Eppure il fallimento della riforma del Titolo V, che ha già compromesso l'universalismo del SSN, è ampiamente certificato da innumerevoli diseguaglianze e iniquità tra 21 differenti sistemi sanitari: dagli adempimenti dei LEA alle performance ospedaliere documentate dal Programma Nazionale Esiti, dalla dimensione delle aziende sanitarie alla capacità di integrazione pubblico-privato, dal variegato contributo dei fondi sanitari integrativi a quello delle polizze assicurative, dalla disponibilità di farmaci innovativi all'uso di farmaci equivalenti, dalla governance della libera professione e delle liste di attesa alla giungla dei ticket, dalle eccellenze ospedaliere del Nord alla desertificazione dei servizi territoriali nel Sud, dalla mobilità sanitaria alle diseguaglianze sugli stili di vita, dai requisiti minimi di accreditamento delle strutture sanitarie allo sviluppo delle reti per patologia, dall'accesso alle prestazioni sanitarie agli esiti di salute.

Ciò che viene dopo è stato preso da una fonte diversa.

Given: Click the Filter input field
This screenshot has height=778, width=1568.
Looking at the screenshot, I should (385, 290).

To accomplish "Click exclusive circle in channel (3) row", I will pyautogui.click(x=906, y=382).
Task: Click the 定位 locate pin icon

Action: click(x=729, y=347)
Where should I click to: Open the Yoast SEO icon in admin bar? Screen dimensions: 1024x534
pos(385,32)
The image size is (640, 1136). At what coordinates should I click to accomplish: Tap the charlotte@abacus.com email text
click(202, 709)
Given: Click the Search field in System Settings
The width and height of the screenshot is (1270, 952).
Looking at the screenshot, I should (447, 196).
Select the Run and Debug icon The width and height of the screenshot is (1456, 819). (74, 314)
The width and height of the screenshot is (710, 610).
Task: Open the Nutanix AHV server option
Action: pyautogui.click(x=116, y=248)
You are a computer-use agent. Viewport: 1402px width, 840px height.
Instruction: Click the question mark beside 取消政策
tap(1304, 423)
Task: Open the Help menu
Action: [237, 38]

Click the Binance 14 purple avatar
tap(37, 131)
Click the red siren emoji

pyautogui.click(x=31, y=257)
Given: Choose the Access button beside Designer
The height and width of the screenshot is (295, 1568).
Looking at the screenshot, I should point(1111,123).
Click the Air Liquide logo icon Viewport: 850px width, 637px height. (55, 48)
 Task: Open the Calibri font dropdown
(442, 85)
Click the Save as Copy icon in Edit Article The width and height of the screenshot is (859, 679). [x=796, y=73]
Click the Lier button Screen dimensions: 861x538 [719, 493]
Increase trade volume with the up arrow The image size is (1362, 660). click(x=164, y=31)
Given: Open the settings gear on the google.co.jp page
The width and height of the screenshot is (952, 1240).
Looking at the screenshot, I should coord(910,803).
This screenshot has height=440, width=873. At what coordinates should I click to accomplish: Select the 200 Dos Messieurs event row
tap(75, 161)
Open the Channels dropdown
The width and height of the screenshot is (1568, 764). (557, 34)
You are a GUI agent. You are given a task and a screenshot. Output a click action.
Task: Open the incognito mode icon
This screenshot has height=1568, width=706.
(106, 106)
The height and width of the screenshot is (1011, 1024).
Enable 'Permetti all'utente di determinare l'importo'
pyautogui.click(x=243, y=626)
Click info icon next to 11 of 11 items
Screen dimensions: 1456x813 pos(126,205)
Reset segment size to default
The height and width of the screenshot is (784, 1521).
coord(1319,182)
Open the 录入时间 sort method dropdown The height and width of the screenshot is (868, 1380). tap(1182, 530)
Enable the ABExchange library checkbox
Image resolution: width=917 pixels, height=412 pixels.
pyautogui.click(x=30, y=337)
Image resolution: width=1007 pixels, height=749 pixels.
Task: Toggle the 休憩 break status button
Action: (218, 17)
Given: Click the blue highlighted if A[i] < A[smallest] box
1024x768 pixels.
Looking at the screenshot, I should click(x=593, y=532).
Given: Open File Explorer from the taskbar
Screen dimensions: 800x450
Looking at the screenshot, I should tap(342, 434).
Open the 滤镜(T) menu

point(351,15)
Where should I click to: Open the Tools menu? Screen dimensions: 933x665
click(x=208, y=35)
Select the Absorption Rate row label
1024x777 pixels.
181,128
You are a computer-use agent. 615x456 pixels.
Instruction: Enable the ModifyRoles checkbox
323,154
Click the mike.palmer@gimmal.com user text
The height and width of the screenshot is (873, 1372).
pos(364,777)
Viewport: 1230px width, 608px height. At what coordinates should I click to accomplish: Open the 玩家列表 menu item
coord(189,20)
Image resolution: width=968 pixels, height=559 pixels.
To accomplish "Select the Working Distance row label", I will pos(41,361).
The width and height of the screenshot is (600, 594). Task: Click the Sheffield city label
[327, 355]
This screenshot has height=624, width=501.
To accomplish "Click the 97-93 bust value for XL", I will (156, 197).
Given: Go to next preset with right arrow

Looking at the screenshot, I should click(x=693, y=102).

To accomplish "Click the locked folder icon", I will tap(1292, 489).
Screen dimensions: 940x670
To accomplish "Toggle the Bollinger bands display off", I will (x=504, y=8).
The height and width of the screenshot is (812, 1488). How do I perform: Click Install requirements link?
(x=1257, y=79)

In questo contesto, è assolutamente certo che le ulteriori autonomie concesse dal regionalismo differenziato da un lato indeboliranno le capacità di indirizzo e verifica dello Stato sulle Regioni, dall'altro accentueranno iniquità e diseguaglianze disgregando definitivamente l'universalismo del SSN.

In tal senso, si concretizza una bizzarra, e apparentemente incomprensibile, contraddizione tra le potenziali conseguenze del regionalismo differenziato in sanità e la dichiarazione d'intenti con cui si apre il capitolo Sanità del Contratto per il Governo del Cambiamento: “È prioritario […] tutelare il principio universalistico su cui si fonda la legge n. 833 del 1978 istitutiva del Servizio Sanitario Nazionale. Tutelare il SSN significa […] garantire equità nell'accesso alle cure e uniformità dei livelli essenziali di assistenza”. Ma visto che il Contratto nasce dalla fusione dei programmi di due partiti, tutte le contraddizioni in sanità tra la visione centralista dei gialli e quella regionalista dei verdi possono solo essere frutto di un affrettato e distratto copia e incolla.